Premier confirms transit investment

[attach]3943[/attach]Get ready Toronto for a $12 billion’s worth of transit including a Sheppard subway, Eglinton LRT and the Scarborough LRT.

Mayor Rob Ford and Premier Dalton McGuinty announced the investment at a press conference from the Wilson TTC yards in front of brand new subways prototypes.

“This is a great day for taxpayers of Toronto,” Ford said. “They want rapid transit to get to work faster and to get home to their families.

“Our new plan will provide a truly rapid transit system.”

McGuinty confirmed that the province, through Metrolinx, would invest up to $8.4 million to build a 25 kilometre, 26 stop LRT line from Black Creek Drive to Kennedy station and north to Scarborough City Centre and to replace the existing Scarborough RT with an LRT.

The premier, mayor, the Ministry of Transportation and provincial agency-Metrolinx have worked tirelessly to work out a deal over the past four months that would meet the needs of all sides.

“Our provincial priority was the Eglinton line,” said Transportation Minister and Don Valley West MPP Kathleen Wynne. “We wanted to minimize delay, we wanted to get the Presto card implemented and we had said there was no more money.”

Money to finance the $4.2 billion Sheppard subway expansion (including eight-kilometres eastward connecting the existing Don Mills subway stop to a new terminal at the Scarborough Town Centre and 5.5 kilometres extending west to Downsview) will come from the private sector said Ford.

In extolling the virtues of his plan the mayor said the underground Eglinton LRT will be faster than buses or surface streetcars.

“A trip from Kennedy to Laird Avenue takes about 28 minutes by bus,” said Ford. “A surface train down the middle of Eglinton will be only eight minutes faster. Our new plan will cut that travel time (28 minutes) in half.

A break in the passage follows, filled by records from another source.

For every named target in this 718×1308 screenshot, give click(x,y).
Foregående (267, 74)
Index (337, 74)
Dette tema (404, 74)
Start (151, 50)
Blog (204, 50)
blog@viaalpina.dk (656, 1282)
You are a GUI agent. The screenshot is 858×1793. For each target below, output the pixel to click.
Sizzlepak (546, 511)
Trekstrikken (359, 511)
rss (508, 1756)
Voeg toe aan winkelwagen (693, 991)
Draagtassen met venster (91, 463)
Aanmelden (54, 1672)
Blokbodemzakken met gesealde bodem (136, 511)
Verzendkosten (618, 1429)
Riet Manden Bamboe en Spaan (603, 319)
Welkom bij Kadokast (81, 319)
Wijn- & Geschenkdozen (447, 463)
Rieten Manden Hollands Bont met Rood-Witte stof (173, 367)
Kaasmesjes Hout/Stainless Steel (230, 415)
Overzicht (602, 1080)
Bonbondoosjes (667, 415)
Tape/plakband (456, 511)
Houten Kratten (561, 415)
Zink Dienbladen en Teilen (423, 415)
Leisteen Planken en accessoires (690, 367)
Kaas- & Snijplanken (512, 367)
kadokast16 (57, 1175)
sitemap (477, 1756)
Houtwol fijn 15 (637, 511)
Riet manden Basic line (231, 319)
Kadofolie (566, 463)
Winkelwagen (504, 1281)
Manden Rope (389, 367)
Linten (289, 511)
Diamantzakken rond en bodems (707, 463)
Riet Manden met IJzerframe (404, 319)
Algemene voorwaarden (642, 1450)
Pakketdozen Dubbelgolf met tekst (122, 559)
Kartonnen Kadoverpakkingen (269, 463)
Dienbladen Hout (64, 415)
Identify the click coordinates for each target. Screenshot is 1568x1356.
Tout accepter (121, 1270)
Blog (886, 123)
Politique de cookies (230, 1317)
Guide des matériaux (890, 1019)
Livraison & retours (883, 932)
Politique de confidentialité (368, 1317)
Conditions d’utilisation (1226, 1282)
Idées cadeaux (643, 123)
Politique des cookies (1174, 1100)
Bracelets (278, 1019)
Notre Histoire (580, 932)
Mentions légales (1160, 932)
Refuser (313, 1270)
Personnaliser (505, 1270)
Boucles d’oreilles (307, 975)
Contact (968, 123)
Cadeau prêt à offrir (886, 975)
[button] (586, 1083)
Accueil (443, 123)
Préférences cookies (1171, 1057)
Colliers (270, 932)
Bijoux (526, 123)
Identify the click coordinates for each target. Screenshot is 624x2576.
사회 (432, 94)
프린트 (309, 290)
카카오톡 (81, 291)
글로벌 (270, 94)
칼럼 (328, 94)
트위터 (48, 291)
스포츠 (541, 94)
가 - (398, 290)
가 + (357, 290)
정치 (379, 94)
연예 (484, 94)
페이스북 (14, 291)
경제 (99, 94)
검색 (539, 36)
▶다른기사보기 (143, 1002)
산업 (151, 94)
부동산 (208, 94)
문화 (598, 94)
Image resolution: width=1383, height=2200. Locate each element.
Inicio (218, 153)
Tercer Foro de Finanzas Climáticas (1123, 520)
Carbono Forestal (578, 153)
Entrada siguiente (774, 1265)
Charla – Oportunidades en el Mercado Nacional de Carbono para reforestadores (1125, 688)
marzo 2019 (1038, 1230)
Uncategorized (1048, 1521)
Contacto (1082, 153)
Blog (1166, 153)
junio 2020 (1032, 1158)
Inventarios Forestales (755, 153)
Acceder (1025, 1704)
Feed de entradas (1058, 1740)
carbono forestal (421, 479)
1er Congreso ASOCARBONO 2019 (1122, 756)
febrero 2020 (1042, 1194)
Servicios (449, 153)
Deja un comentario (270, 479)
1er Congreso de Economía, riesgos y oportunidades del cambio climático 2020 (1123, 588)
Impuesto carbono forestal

“Our new plan will not add to the gridlock faced by Toronto drivers everyday like we see on St. Clair Avenue,” he said.

Transit users in the Finch corridor may also have something to cheer about as Ford announced that he’d like to build a Finch subway within in 10 years but offered no further details. However, in the mean time riders will have to make do with enhanced bus service rather than the Finch LRT announced under the Transit City plan.

Former TTC vice chair Joe Mihevc gives this plan a failing grade.

“The suburbs get screwed. Transit riders get screwed. The people along Finch get screwed and the Sheppard subway if it ever gets built will in dept the city to such an extent that not only will my children. But my children’s children will be responsible for paying for it.”